林若韻眨眨眼,將眼裏的水汽眨掉:“如果你真的是我以前的Alpha,那以後我要是醒過來,一定會心疼死。”

“若韻……”關穎寒的情緒倏然變了,像是在笑,又克制著淚:“你相信我說的話,是麽?”

“唔,我信!”

林若韻將窗臺邊的餐盤端到她面前,燭光的映照下,Omega的眸子像星子般閃閃爍爍,泛著醉人的笑意。

“生日快樂!”

關穎寒滿眼都是不可置信的欣喜:“若韻……”

“餵,別傻楞著,許願呀!”

關穎寒聽話地閉眼,唇瓣微微翹起,默默許下心願:惟願若韻平安喜樂,順遂無憂。

關穎寒緩緩睜開眼,燭光下,兩人都鍍上一層暖色,對視的一瞬,在莫名的默契下,同時笑開來。

笑意化作絢麗的花,開在彼此的眼底眉梢。

“一起吹蠟燭,好不好?”

“好!”

噗一聲。

蠟燭熄滅,整個房間陷入一團漆黑。

關穎寒撐起手臂挺起身:“我去開燈。
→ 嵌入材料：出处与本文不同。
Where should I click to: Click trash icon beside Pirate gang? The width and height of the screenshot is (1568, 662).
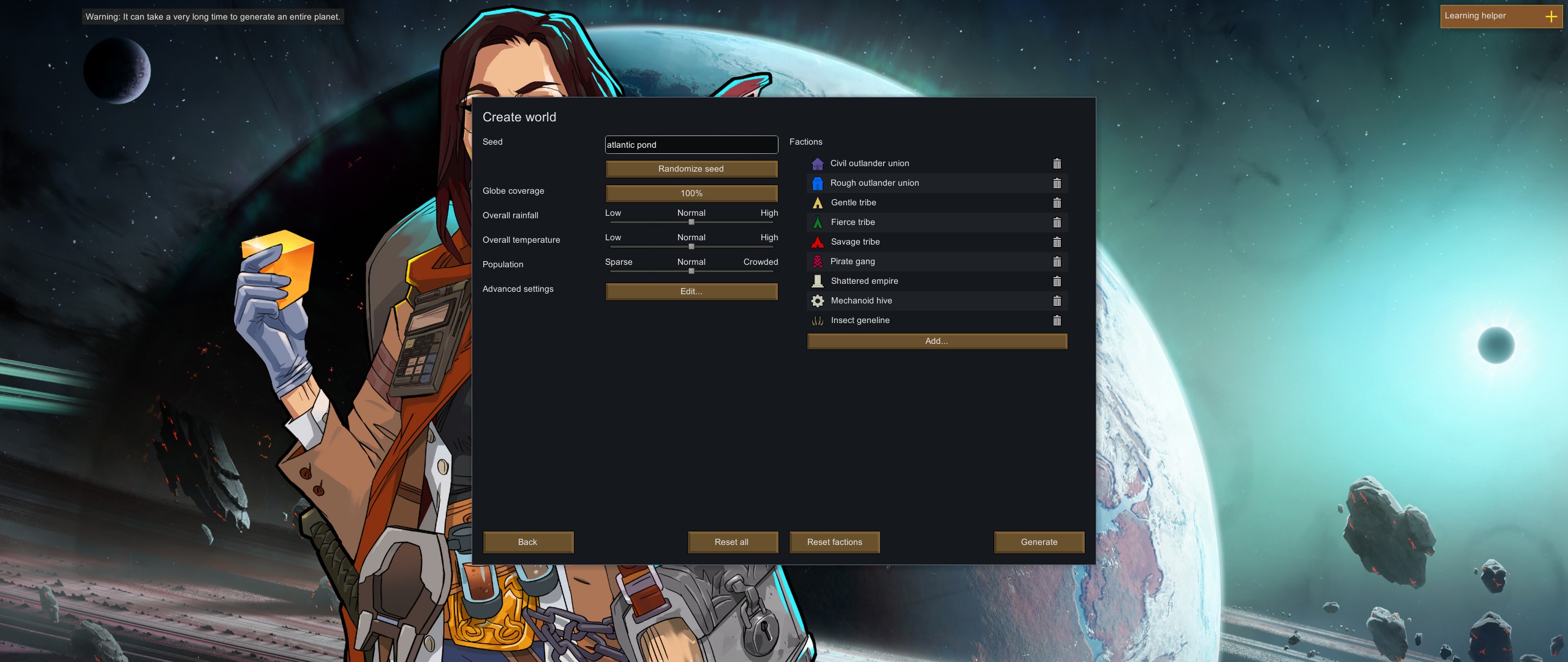click(1057, 262)
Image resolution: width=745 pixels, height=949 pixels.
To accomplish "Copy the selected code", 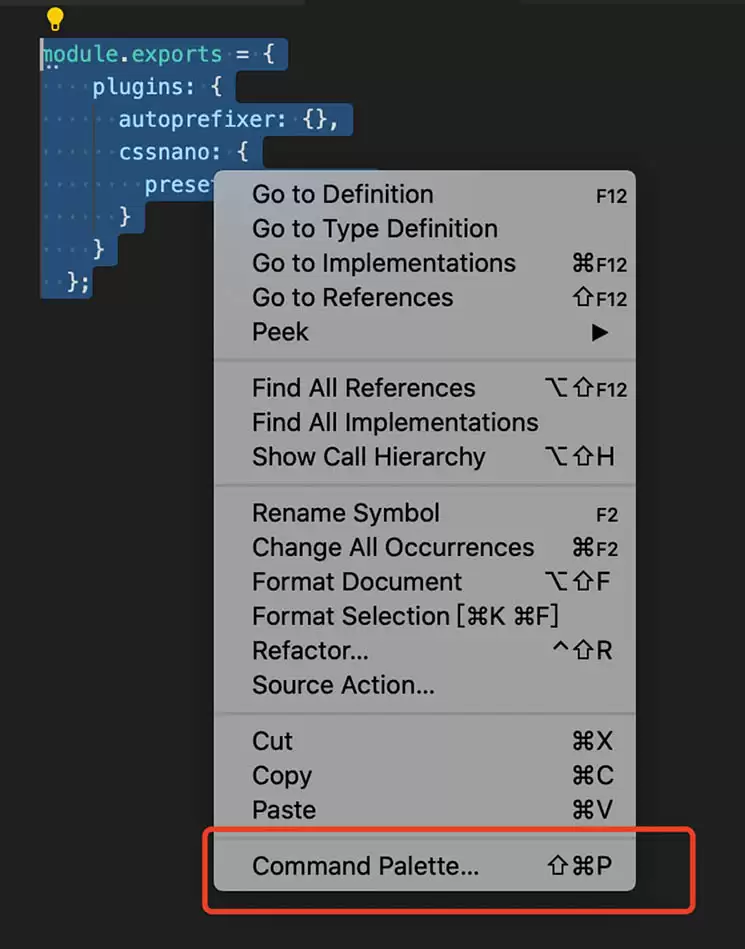I will coord(282,775).
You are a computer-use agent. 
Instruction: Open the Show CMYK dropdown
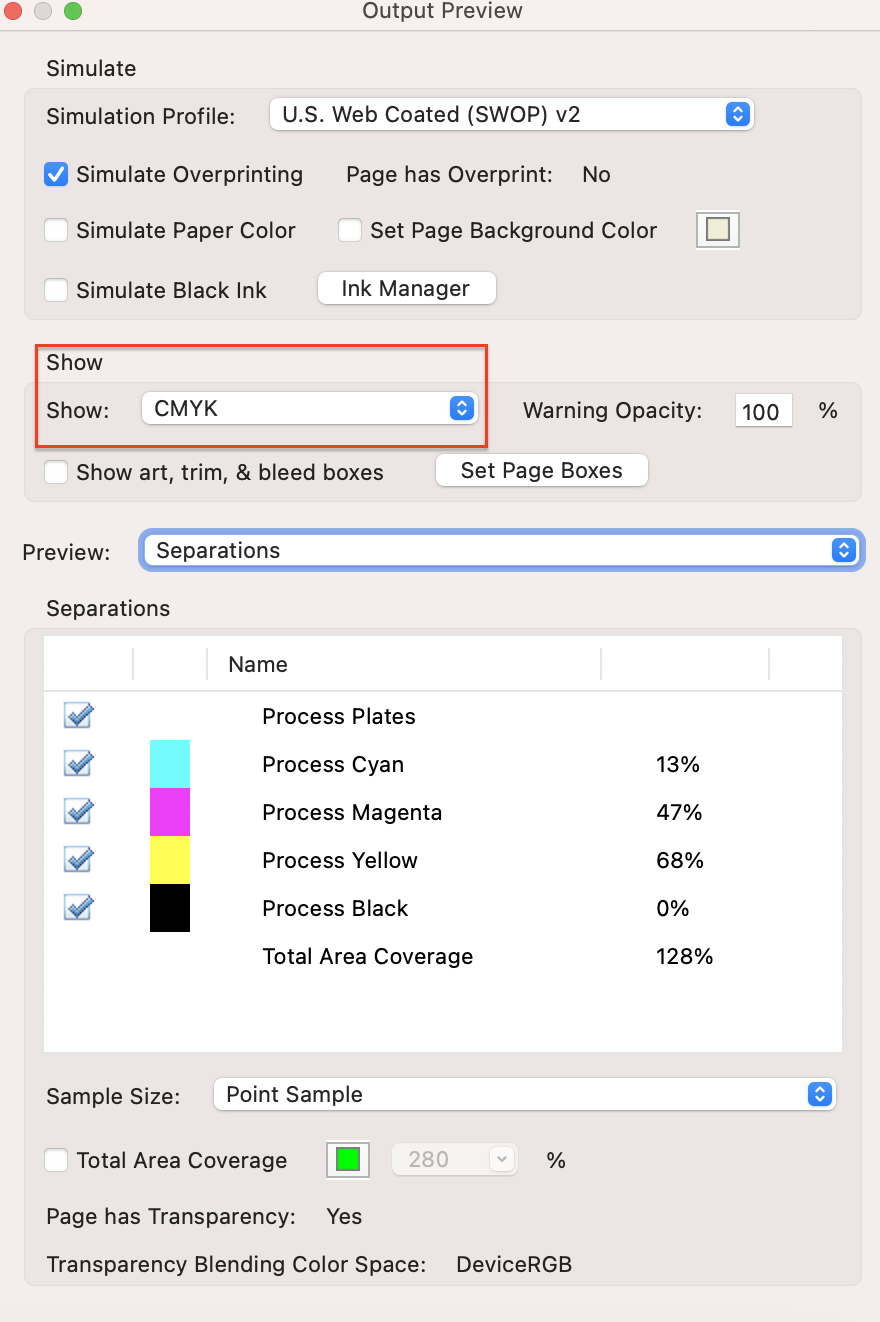point(309,408)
”

“別,別開燈。”林若韻埋頭鉆進關穎寒懷裏,在她胸口輕輕蹭了蹭,而後俯身下去,以另一種更暧昧的姿勢跨坐在她腿上,勾住她的脖頸:“我有禮物要送給你,拆完禮物再開燈。”

關穎寒怔楞了一瞬,沐浴露的清香混著淡淡的水靈花,竄進她的鼻尖,她空空地咽了咽:“禮物?可是,不開燈怎麽拆禮物?”
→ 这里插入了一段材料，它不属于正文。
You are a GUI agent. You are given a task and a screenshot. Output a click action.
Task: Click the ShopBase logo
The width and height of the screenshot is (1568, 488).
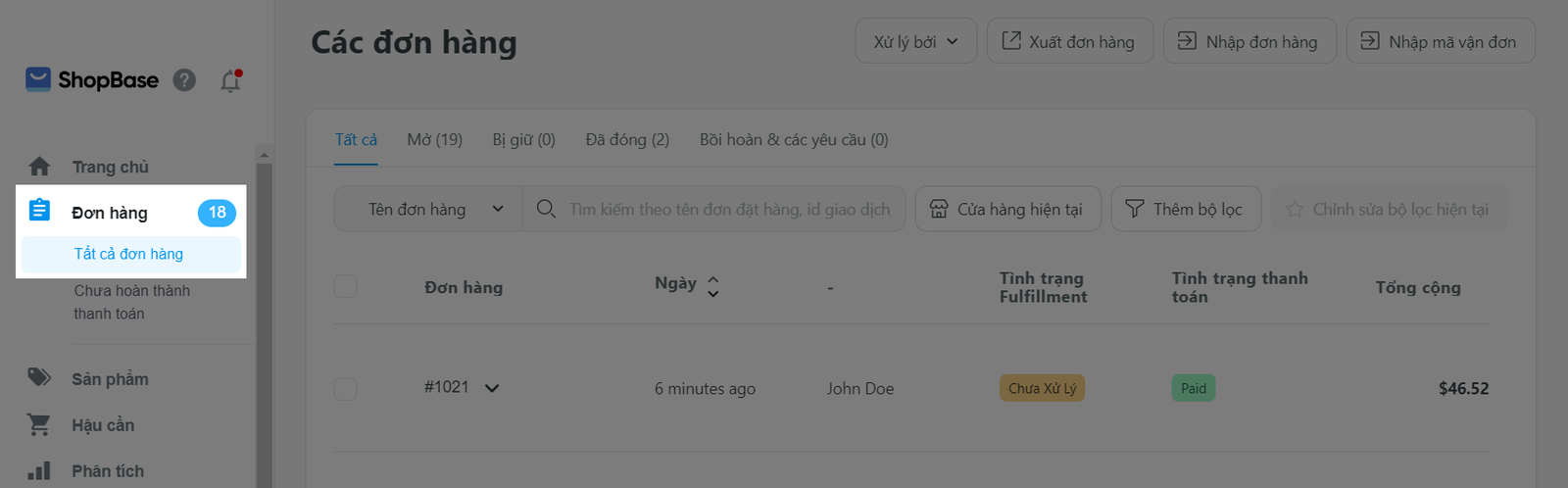tap(92, 80)
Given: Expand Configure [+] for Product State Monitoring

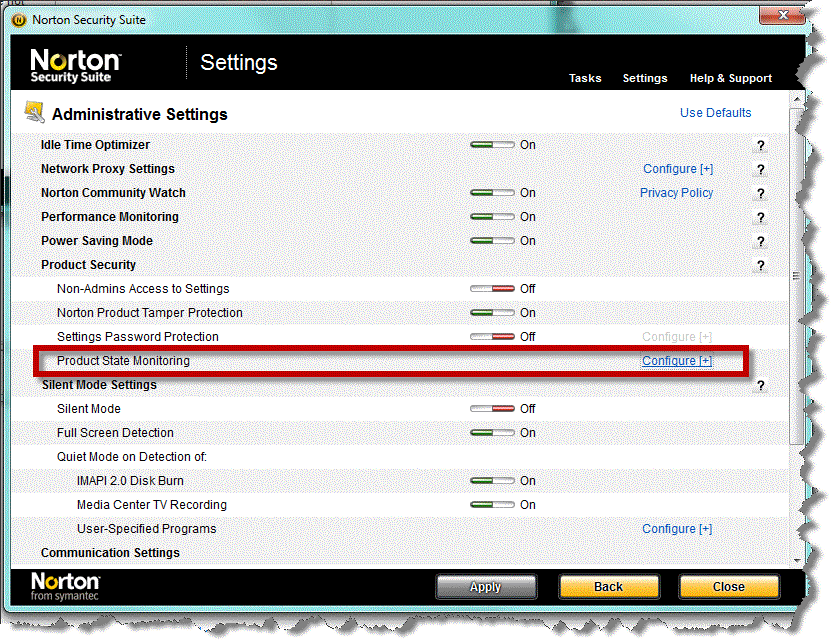Looking at the screenshot, I should click(676, 361).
林若韻握住她腕骨,提起來放在自己外套的腰帶上,她牽起腰帶的一端,跟關穎寒十指交扣,按在她手心裏。

“我把自己做成禮物……送給你,現在可以……可以拆了。”

關穎寒吸一口氣,指尖不住地發顫,沿著Omega曲線的輪廓,想碰又舍不得碰,或者說是不敢碰,只虛虛地劃過她纖細腰肢。

林若韻沒法了,她遲遲不拆禮物,只能攥緊她的手往下一拉,那根腰帶也連著被扯動。

林若韻微微收攏肩胛骨,再扭一扭腰肢,本就松垮的外套便從她的肩頭滑落。

裏面是件絲綢吊帶,比江慧送給她的那件更性感,像肚兜,薄薄覆蓋著線條完美的一對,翹起一點點櫻桃般的挺立。

Omega眼神水潤,眼尾桃色的霧氣漸漸彌漫開來,獨屬於林若韻的嫵媚感隨之展現,魅惑勾人偏又摻著純潔幹凈。

她摟住關穎寒的腰,湊到她耳邊,用沾滿罌/.粟汁的聲音誘惑:“你不是想吃櫻桃麽?要不要……嘗嘗?”